Here is another approach that should be faster than processing a list. It relies on data.table
joins and lubridate
for binning times at closest minute. It also assumes that there were 0 users before you started recording them, but this can be fixed by adding a constant number to concurrent
at the end:
library(data.table)
library(lubridate)
td <- data.table(start=floor_date(tdata$start, "minute"),
end=ceiling_date(tdata$end, "minute"))
# create vector of all minutes from start to end
# about 530K for a whole year
time.grid <- seq(from=min(td$start), to=max(td$end), by="min")
users <- data.table(time=time.grid, key="time")

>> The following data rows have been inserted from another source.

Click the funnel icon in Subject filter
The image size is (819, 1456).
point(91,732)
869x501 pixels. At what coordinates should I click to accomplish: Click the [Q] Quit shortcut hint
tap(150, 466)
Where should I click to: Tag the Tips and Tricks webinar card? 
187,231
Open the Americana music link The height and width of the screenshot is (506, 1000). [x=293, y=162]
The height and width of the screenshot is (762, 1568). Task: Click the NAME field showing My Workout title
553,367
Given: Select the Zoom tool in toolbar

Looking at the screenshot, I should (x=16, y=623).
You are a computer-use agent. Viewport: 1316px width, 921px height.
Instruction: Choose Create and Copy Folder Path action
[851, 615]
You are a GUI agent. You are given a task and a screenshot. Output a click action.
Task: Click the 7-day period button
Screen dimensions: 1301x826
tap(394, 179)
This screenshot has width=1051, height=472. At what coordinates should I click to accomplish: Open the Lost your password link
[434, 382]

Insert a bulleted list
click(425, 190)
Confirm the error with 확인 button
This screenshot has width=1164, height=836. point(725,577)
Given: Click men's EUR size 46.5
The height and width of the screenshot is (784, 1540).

# match users on starting time and
# sum matches by start time to count multiple loging in same minute
setkey(td, start)
users <- td[users,
list(started=!is.na(end)),
nomatch=NA,
allow.cartesian=TRUE][, list(started=sum(started)),
by=start]
# match users on ending time, essentially the same procedure
setkey(td, end)
users <- td[users,
list(started, ended=!is.na(start)),
nomatch=NA,
allow.cartesian=TRUE][, list(started=sum(started),
ended=sum(ended)),
by=end]
# fix timestamp column name
setnames(users, "end", "time")
# here you can exclude all entries where both counts are zero
# for a sparse representation
users <- users[started > 0 | ended > 0]
# last step, take difference of cumulative sums to get concurrent users
users[, concurrent := cumsum(started) - cumsum(ended)]
The two complex-looking joins can be split into two (first join, then summary by minute), but I recall reading that this way is more efficient. If not, splitting them would make the operations more legible.